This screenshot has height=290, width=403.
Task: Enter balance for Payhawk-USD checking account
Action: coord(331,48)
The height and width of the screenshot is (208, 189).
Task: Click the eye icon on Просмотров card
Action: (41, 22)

§ **Task to complete**:
List each line above that contains the string "width". Case counts.

§ **Written solution**:
This screenshot has height=290, width=403.
The height and width of the screenshot is (208, 189).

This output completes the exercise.